Now actual data transfer occurs — but only for:

  • One variable

  • A limited time window

This is server-side subsetting enabled by DAP.

Step 4 Plotting a profile

PYTHON


import matplotlib.pyplot as plt 

ds["spectrum_width"].isel(time_processed_data=0).plot()

ds["spectrum_width"].head(range=10).plot()

You have multiple equivalent ways to express the same operation:

.isel() → positional slicing (what you used) .sel() → coordinate-aware slicing .head() → quick inspection .values → raw data extraction .plot() → visual interpretation

Relevance for resarch workflows


Streaming protocols enable:

  • Scalable climate analysis (ERA5, CMIP6)
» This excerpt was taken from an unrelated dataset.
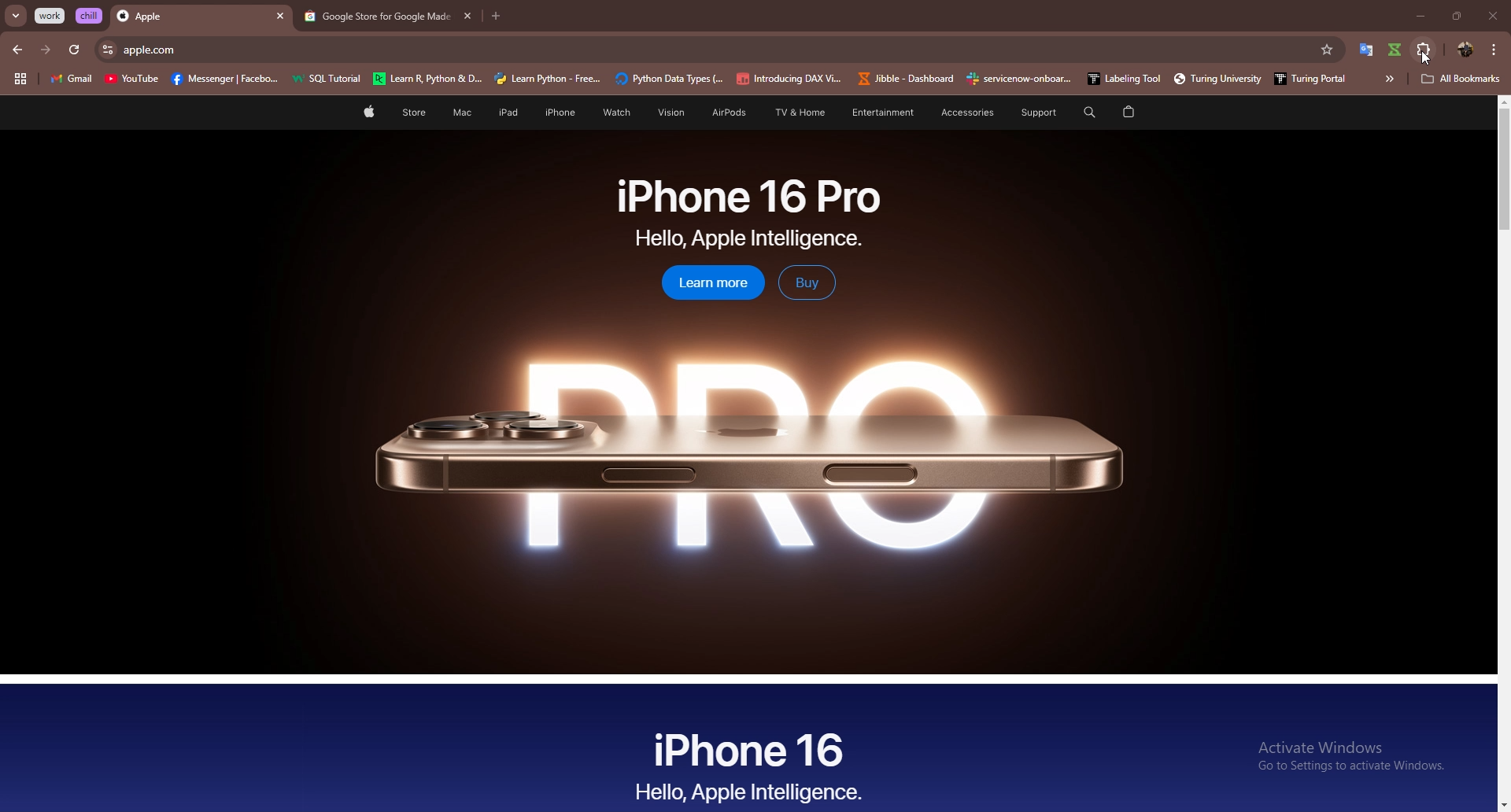 This screenshot has width=1511, height=812. I want to click on close, so click(1492, 16).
  • AI/ML training pipelines

  • Reproducible notebooks

  • Cloud-based workflows

  • Data repository integration

Technical interoperability ensures that:

Data repositories are not only storage systems, they become computational infrastructure.

Challenge

Technical interoperability — True or False?

Indicate whether each statement is True or False and justify your answer.

  • Opening a remote dataset with xarray.open_dataset() automatically downloads the entire file.

  • DAP enables server-side filtering before data transfer.

  • Streaming protocols replace the need for structural interoperability.

  • OPeNDAP works independently of file formats.

  • Technical interoperability enables automated workflows across infrastructures.

False. Only metadata is accessed initially; data is transferred upon explicit selection.

True. Subsetting occurs on the server before transmission.

False. Technical interoperability depends on structural interoperability.

False. DAP operates on structured data models (e.g., NetCDF).

True. It enables scalable machine-to-machine access.

Key Points
  • Technical interoperability enables machine-to-machine data exchange through standardized protocols.

  • OPeNDAP implements the DAP protocol for remote access to structured scientific datasets.

  • Remote datasets can be explored without full download.

  • Server-side subsetting reduces bandwidth and supports scalable workflows.

  • Streaming protocols transform data repositories into interoperable computational infrastructure.